The Argentinian coral snake (Micrurus pyrrhocryptus) is a species of venomous snake in the family Elapidae. The species is native to central South America, particularly the Dry Chaco region.

==Description==
Large for the genus Micrurus, an adult of Micrurus pyrrhocryptus usually has a total length (tail included) of 70–90 cm. The maximum recorded total length is 1.24 m.

Like many other New World coral snakes, the color pattern consists of red, white, and black rings, with the black rings arranged in triads. The central ring of each black triad is 17–35 dorsal scales wide, and is usually wider than the outer black rings of the triad. There are 5–9 triads on the body. The red rings are 13–60 dorsal scales wide, the width varying inversely with the number of triads. The white rings are three dorsal scales wide, and these dorsal scales have black tips.

There does not appear to be sexual dimorphism in scalation in this species, which is unusual for its genus. Males have 214–238 ventrals and 25–30 subcaudals, and females have 216–238 ventrals and 23–29 subcaudals.

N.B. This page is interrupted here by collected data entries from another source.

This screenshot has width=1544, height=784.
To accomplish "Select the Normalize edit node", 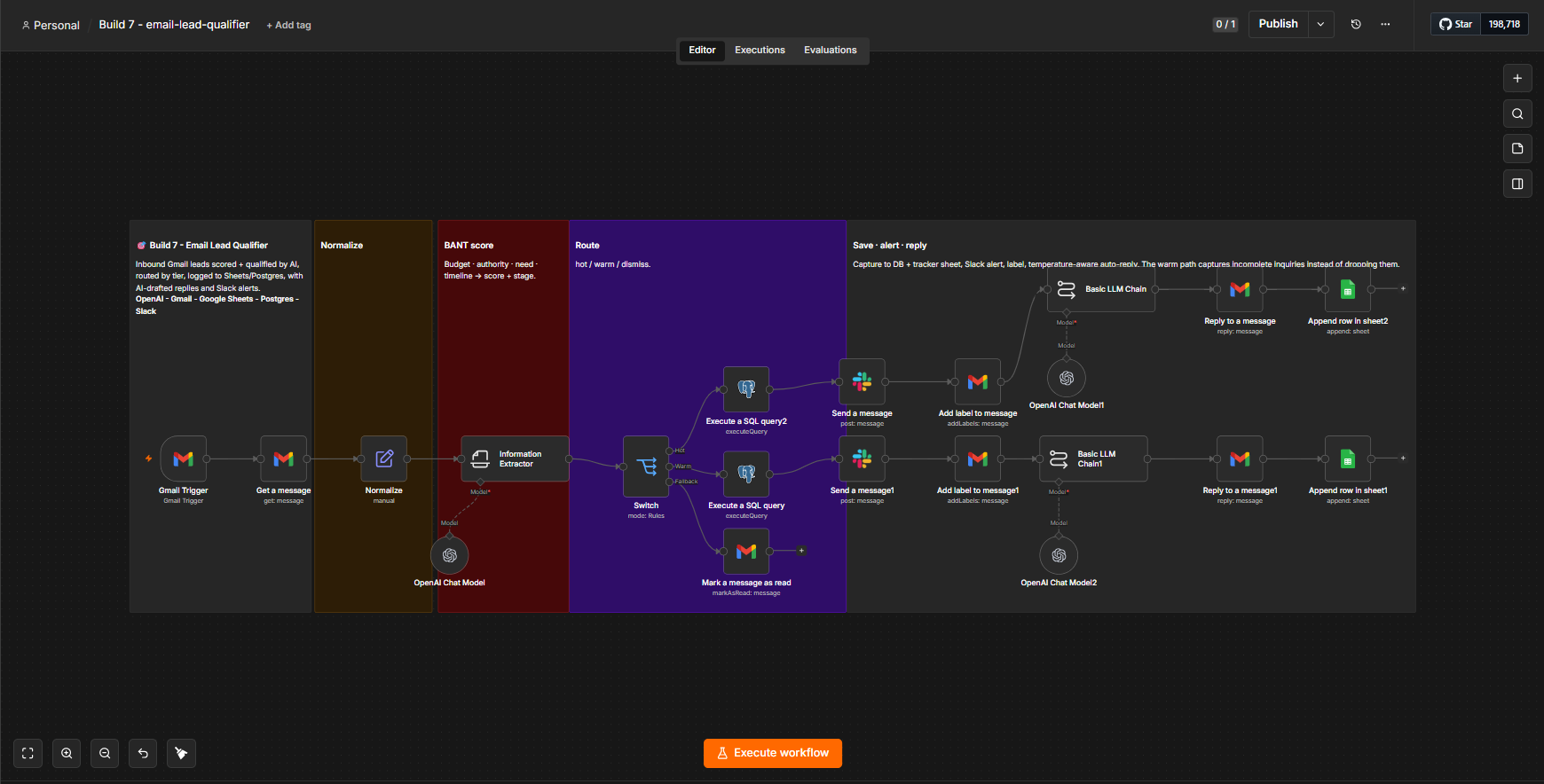I will [x=384, y=459].
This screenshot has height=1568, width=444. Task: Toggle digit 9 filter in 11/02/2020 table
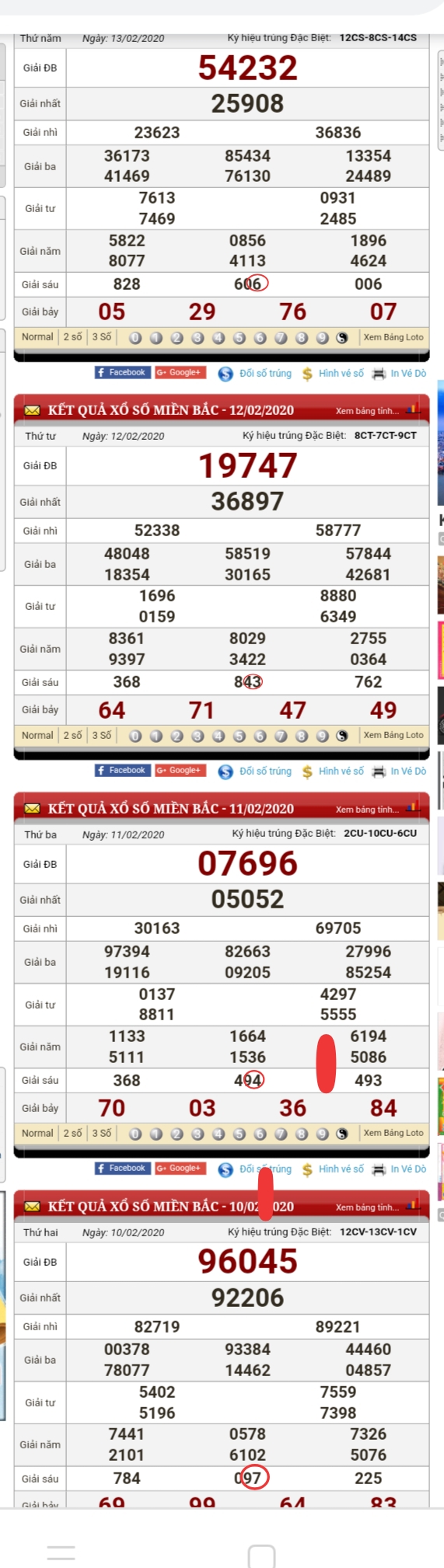[x=322, y=1134]
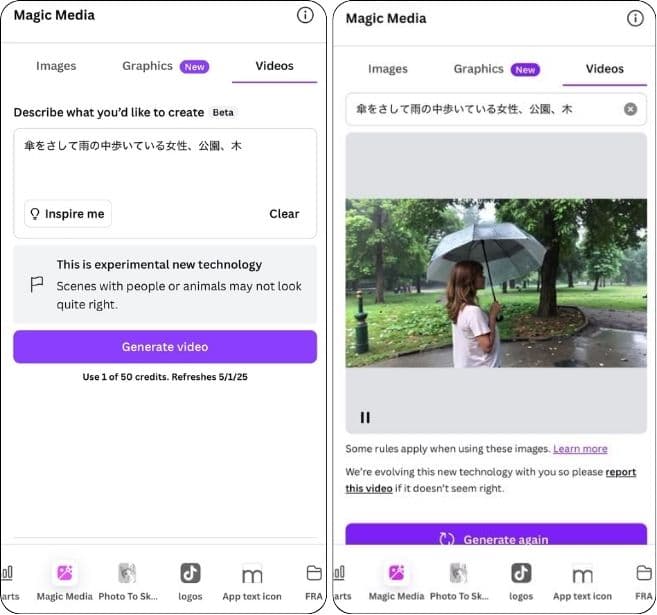Screen dimensions: 657x615
Task: Click the info icon in left panel header
Action: [305, 15]
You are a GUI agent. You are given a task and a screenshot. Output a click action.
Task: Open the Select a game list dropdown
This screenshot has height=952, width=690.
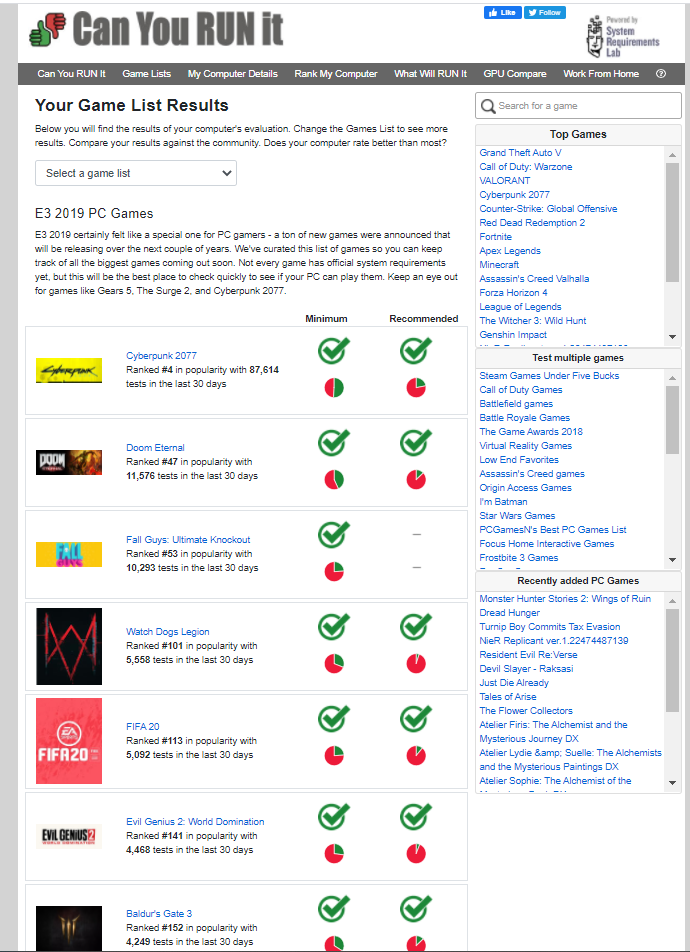click(136, 173)
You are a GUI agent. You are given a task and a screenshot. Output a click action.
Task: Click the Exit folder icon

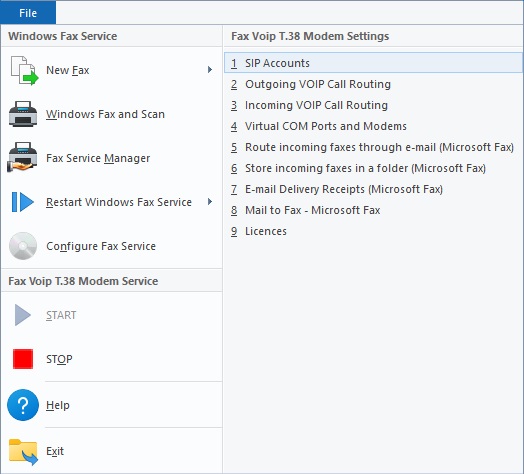click(23, 451)
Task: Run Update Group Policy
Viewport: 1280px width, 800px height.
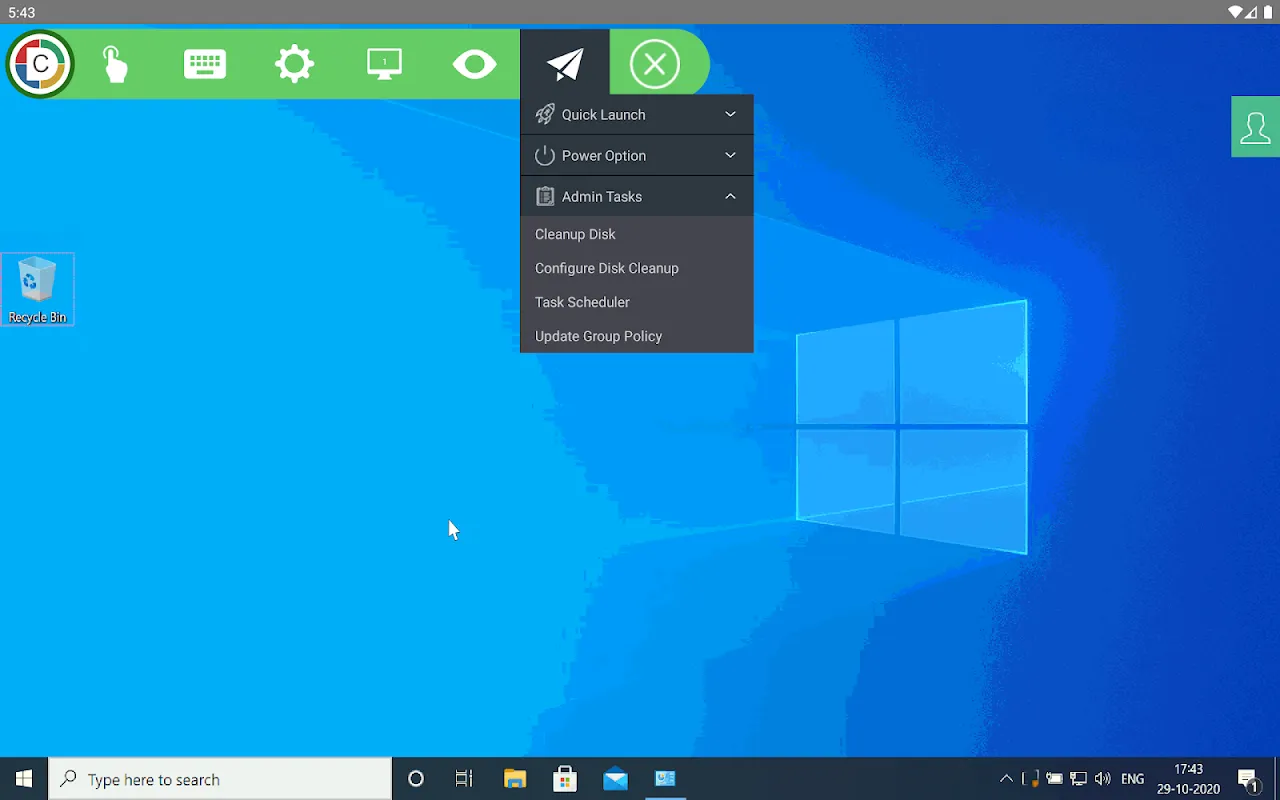Action: (x=598, y=336)
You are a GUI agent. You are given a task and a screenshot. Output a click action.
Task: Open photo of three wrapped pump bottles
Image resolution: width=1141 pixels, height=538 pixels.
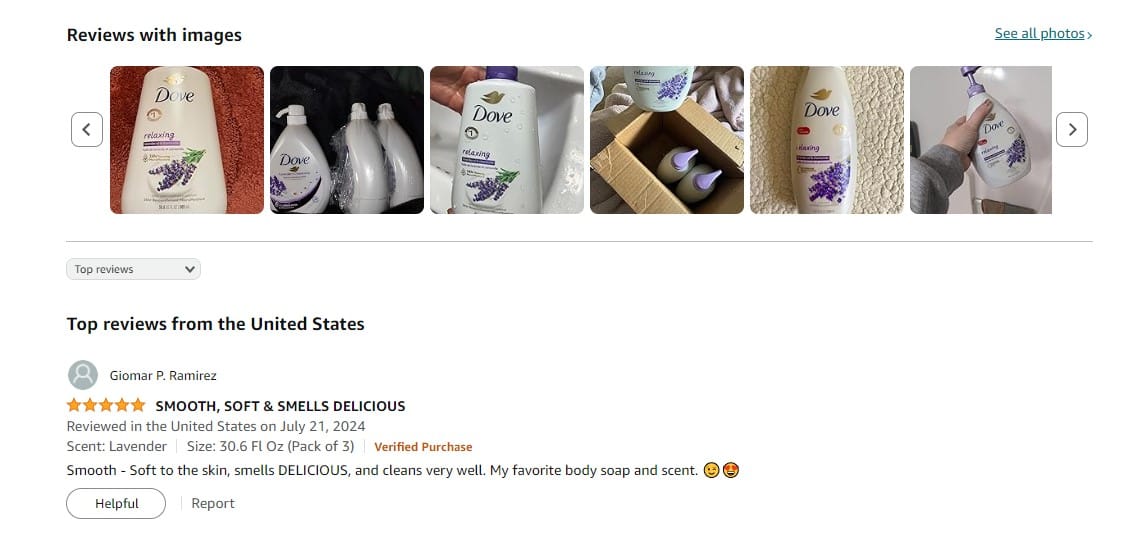point(347,140)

==Geographic distribution==
Micrurus pyrrhocryptus is found in northern Argentina, southeastern Bolivia, extreme southwestern Brazil, and western Paraguay.

==Habitat==
Micrurus pyrrhocryptus occurs in a variety of semiarid habitats including forest, savanna, shrubland, and grassland, at elevations of 100–500 m.

==Behavior==
Micrurus pyrrhocryptus is terrestrial.

==Diet==
Micrurus pyrrhocryptus preys on amphisbaenians and snakes, including its own species.

==Reproduction==
Micrurus pyrrhocryptus is oviparous.

==Venom==
Micrurus pyrrhocryptus possesses a powerful venom. The estimated lethal dose for an adult human is 8–10 mg (dry weight). When specimens were "milked" of their venom, the average venom yield was 8 mg. However, the maximum venom yield was 80 mg, which is eight to ten times the estimated lethal dose.